The HTML pages are the primary reports. The README is the index.
- HTML index
- Ornith 1.0 35B Q5 on one RTX 3090
- GLM-5.2 abliterated Q3 on 4x A100 80GB
- Planned: Qwen3.6 27B on one RTX 3090
| Tier | Best current question | Status |
|---|---|---|
| RTX 3090 24GB | What is the smartest serious local-agent profile under cheap rented GPU economics? | Ornith 35B Q5 runtime proven; Qwen3.6 27B next. |
| A100 40GB | Can Qwen3.6 27B run at higher fidelity without H100 pricing? | Planned. |
| 4x A100 80GB | What is the low-cost CUDA control for GLM-5.2-class large-agent models? | GLM-5.2 abliterated Q3 profiling proven at 128K; not quality-promoted. |
| L40S / RTX 6000 Ada | Is comfortable single-GPU Q8 the best cost/intelligence point? | Planned. |
| H100 / H200 | What is the reference ceiling before bigger multi-GPU models? | Internal baseline evidence exists; public page pending. |
Each experiment tries to separate three claims:
- Fit: does the model actually load at the target context and stay stable?
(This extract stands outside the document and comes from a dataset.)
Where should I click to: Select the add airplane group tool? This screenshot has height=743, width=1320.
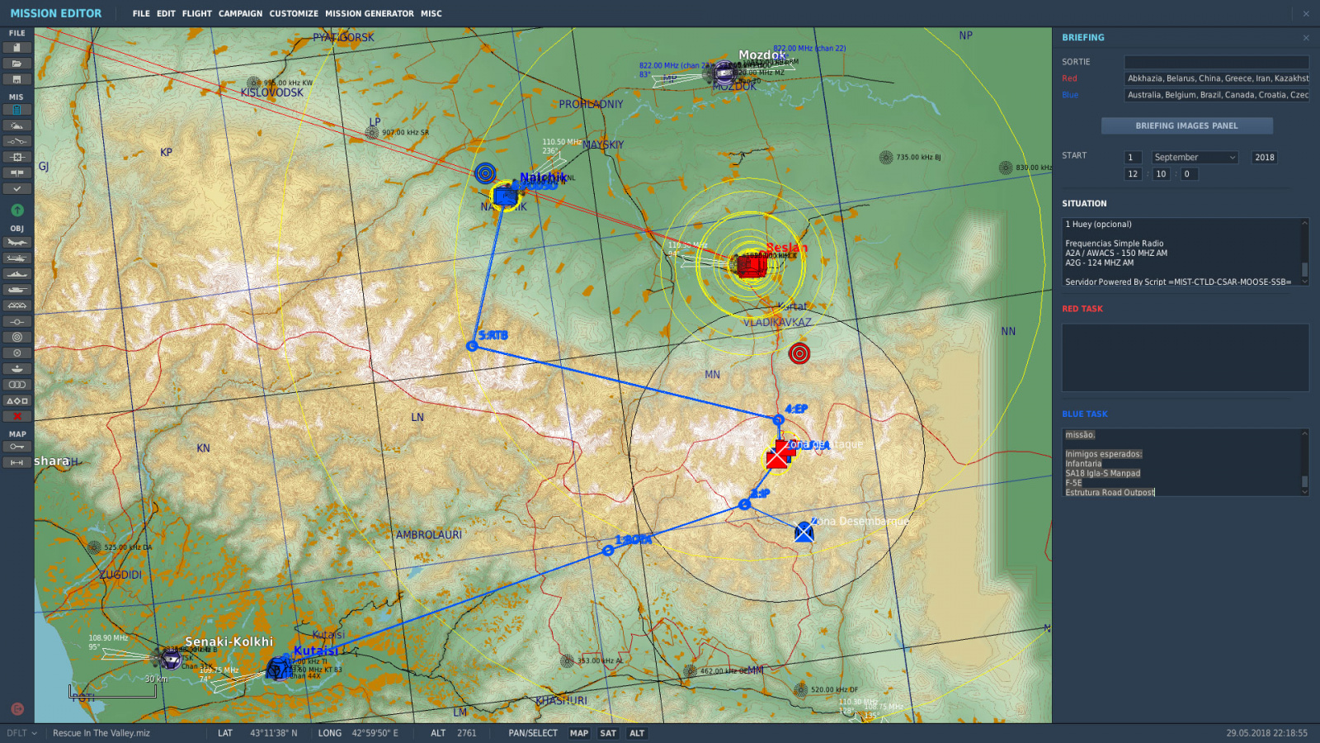[17, 243]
- Speed: does it clear the practical agent floor, using both server decode and client-observed wall tokens per second?
- Quality: does it solve agent tasks well enough to matter?
The default floor is 5 wall tokens per second. Above that floor, quality wins. A smaller or lower-quant profile is only better if it makes the agent more useful, not merely faster.
This repo contains safe summaries: model links, configs, hashes when useful, timings, costs, and high-level conclusions. It should not contain raw red-team prompts, private traces, credentials, or BENCORP-internal task data.